Properly disposing of pet waste can help reduce bacterial contamination in the river, the main water quality concern for the Vermilion right now. It’s not just an imperative for dog owners along the river. Wherever pet waste breaks down, it will eventually find its way to a storm drain. Picking it up is a minor inconvenience that can have a meaningful impact on the river’s health.
For those who do live along the river, adding native plants can help protect the river from upland pollution, says Lawrence Rozas of the Bayou Vermilion Preservation Association.
Native plants create a buffer zone between manmade waste and the waterway. Trash, dog waste and septic system leakages could be caught up or absorbed by these plants before they enter the water. Plants can even capture toxins from leaking septic tanks before they leech into the river.

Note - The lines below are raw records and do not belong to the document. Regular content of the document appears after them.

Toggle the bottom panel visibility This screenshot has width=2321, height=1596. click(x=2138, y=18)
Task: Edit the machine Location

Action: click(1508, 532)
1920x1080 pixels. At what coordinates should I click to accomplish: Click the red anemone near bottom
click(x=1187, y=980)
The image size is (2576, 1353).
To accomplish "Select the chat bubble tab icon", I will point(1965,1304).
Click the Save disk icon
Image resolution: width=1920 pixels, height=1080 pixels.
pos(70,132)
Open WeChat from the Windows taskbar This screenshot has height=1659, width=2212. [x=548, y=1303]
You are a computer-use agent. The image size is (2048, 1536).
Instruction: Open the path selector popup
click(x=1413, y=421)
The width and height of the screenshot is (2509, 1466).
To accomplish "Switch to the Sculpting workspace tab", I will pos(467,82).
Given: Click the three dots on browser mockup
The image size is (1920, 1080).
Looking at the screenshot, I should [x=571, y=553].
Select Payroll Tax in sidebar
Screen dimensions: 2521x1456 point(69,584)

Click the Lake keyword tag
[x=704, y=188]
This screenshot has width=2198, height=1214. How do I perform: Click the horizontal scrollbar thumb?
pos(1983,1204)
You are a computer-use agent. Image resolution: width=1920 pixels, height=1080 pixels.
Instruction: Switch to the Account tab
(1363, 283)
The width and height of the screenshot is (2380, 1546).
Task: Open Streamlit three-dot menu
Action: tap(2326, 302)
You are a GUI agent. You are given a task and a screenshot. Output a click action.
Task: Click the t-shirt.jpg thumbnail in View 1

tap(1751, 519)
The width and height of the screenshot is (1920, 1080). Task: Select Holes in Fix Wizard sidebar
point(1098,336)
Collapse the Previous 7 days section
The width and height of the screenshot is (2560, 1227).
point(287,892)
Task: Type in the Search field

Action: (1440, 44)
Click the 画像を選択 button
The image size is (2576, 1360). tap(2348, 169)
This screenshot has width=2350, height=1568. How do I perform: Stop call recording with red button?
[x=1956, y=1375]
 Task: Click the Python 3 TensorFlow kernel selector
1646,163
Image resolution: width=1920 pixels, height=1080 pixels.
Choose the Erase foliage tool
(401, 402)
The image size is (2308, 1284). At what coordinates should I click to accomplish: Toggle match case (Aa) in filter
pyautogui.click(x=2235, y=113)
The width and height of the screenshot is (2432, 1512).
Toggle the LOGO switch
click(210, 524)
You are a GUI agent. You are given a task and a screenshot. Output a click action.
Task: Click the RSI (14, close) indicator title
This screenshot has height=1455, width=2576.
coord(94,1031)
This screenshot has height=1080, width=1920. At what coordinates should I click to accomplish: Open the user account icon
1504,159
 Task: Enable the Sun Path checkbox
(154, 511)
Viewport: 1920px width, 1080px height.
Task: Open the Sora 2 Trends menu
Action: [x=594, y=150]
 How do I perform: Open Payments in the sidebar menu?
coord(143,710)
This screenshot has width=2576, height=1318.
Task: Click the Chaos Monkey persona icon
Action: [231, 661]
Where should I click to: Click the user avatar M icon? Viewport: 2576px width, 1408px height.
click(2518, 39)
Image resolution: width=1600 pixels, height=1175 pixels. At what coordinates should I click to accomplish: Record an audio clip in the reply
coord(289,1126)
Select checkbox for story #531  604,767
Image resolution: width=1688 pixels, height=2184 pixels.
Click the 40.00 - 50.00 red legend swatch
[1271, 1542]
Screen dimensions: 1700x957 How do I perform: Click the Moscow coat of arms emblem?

The BVPA’s resilient landscape program is an educational program that helps residents understand native plants’ role in intercepting runoff and collecting nutrients from waste that would otherwise be detrimental to the river, Rozas says.
“If everyone would just do a little and convert some of their lawn that they have to native plant beds, that would go a long way to helping,” Rozas says.
Native plants could also help with agricultural runoff such as fertilizers and dirt. The plants lower the speed of running water, Rozas explains, allowing time for sediment and fertilizers to settle on the ground while also providing food for the plants. Fertilizers contribute to higher levels of nitrates and nitrites in the waterway, which can lead to algae blooms and choke out native marine plant life and wildlife.
Because so much of water quality depends on individual responsibility, education is vital, says Leigh Dupuy, who serves on the BVPA’s board and as environmental awareness director at BVD.
It may seem like a small gesture, but residents can do their part by cleaning up their own yards. Every bit counts. BVD collects 15,000 gallons of trash every year, Dupey says.
“You got to ask them, when it rains does the water stay in your yard forever?” Dupey says. “Do the ditches stay full forever? No, they drain into the river.”